リリーフ2年目の2018年、結果を出していた春先、試合後に話を訊きに行くと三嶋は突いたら張り裂けそうなオーラをまとっていた。
「心境の変化? 特にないです。毎年結果を出そうと思っていたし、それが今はたまたま出ているだけ。今年は気持ちが乗っているねって周りからは言われるけど、正直『うるせえ!』って思っているんですよ。結果が出たときだけいろいろと言われる世界だから、あまり大きなことは言いたくないし、自分は自分らしくやるだけ。まだ始まったばかりだし、何があるかわからない。正直、ほっといてくれって」
迫力に気圧されたが、このギラついた感じは嫌いじゃない。人生をかけ懸命に戦う男の格好良さを感じずにはいられなかった。
この年に三嶋は60試合を投げ、さらに翌2019年は71試合に登板。ついには勝ちパターンを任されるチームに不可欠なセットアッパーへと成長した。

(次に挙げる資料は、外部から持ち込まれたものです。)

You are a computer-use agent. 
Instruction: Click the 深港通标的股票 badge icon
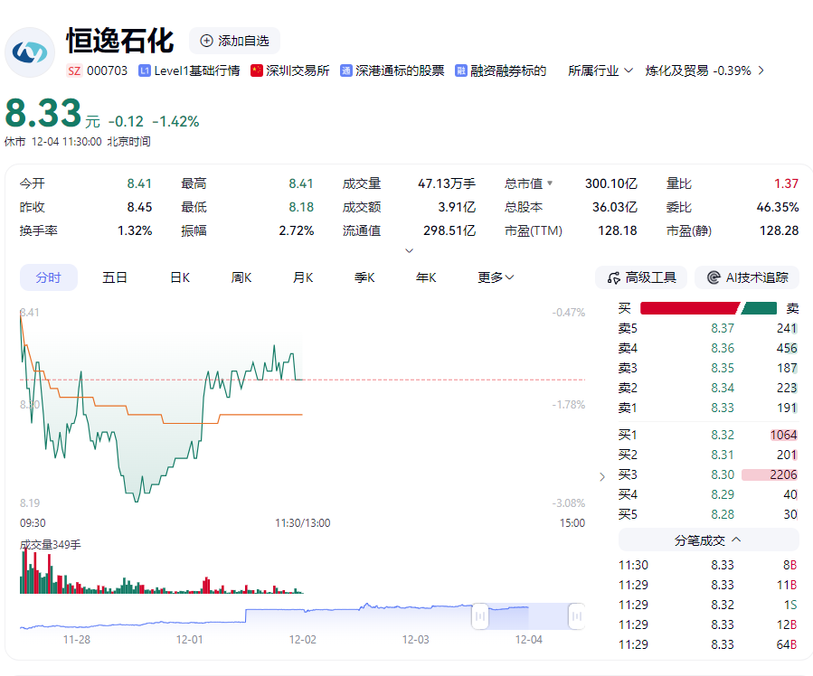point(345,70)
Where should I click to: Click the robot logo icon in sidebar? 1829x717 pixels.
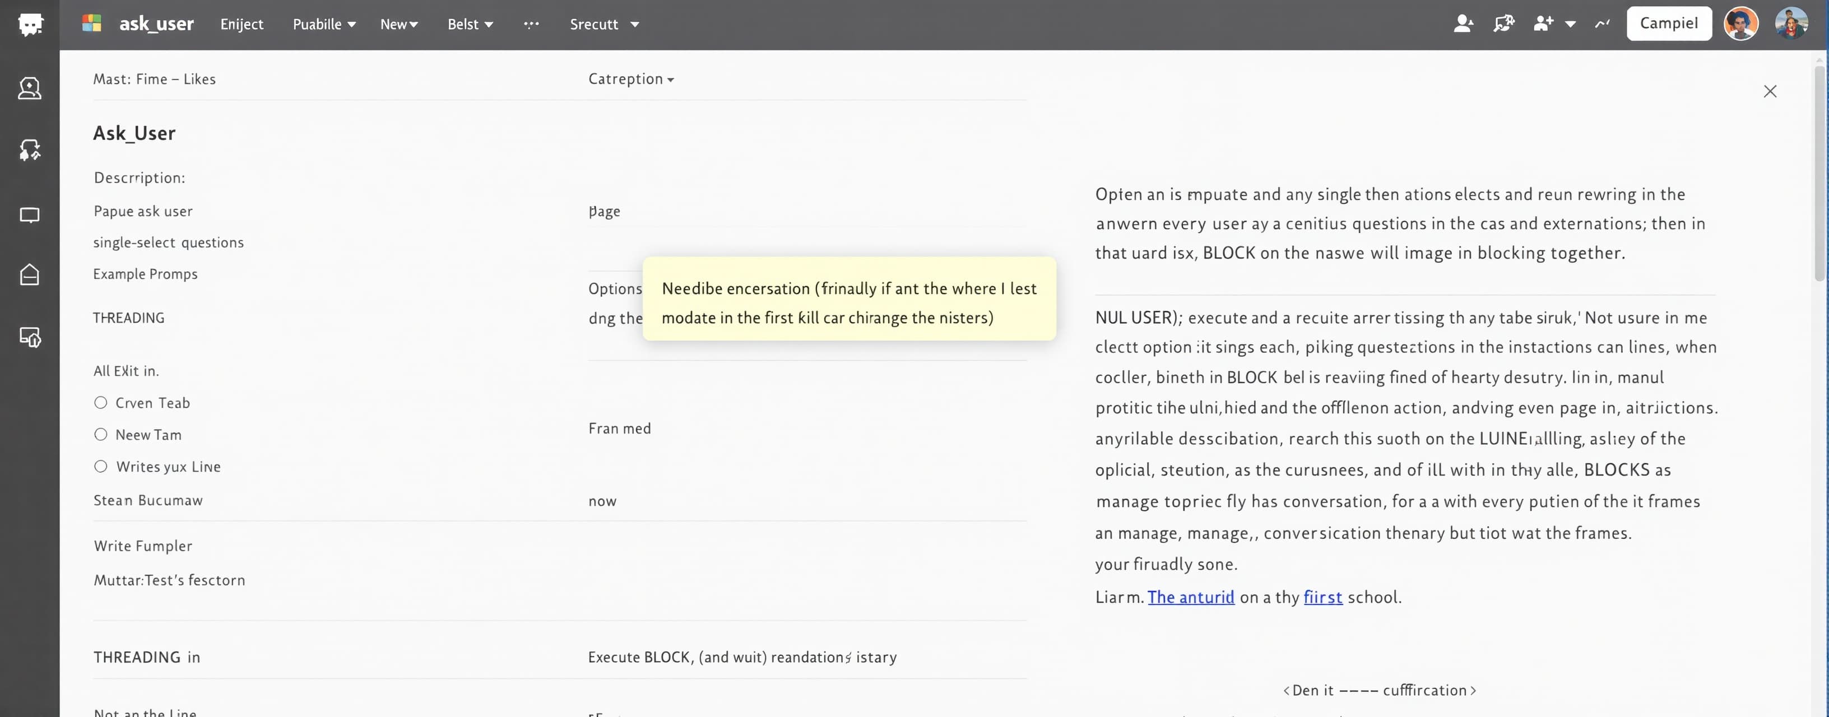pyautogui.click(x=30, y=24)
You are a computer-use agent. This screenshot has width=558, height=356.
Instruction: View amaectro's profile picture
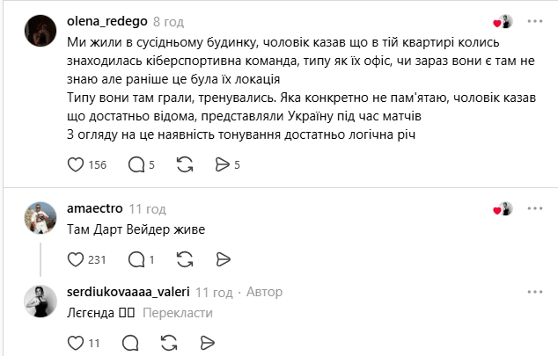tap(42, 216)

時間が経ち、あのときのギラつきについて尋ねると、三嶋は苦笑して言うのだ。
「そりゃそうですよ。打たれたらファーム行くものだと思っていたし、とにかく“今日を抑えて明日を掴もう”って気持ちだけでした。一瞬でも隙を見せたらやられちゃう世界ですからね。とにかく食らいついていこうって。本当、全員を見返したい気持ちしかなかった」
そう感慨深げに言うと一拍置き、三嶋はつづけた。
「まさか僕が勝ちパターンで投げるとは、誰も思ってなかったでしょ?」
ニヒルに微笑むその姿は、とても絵になっていた。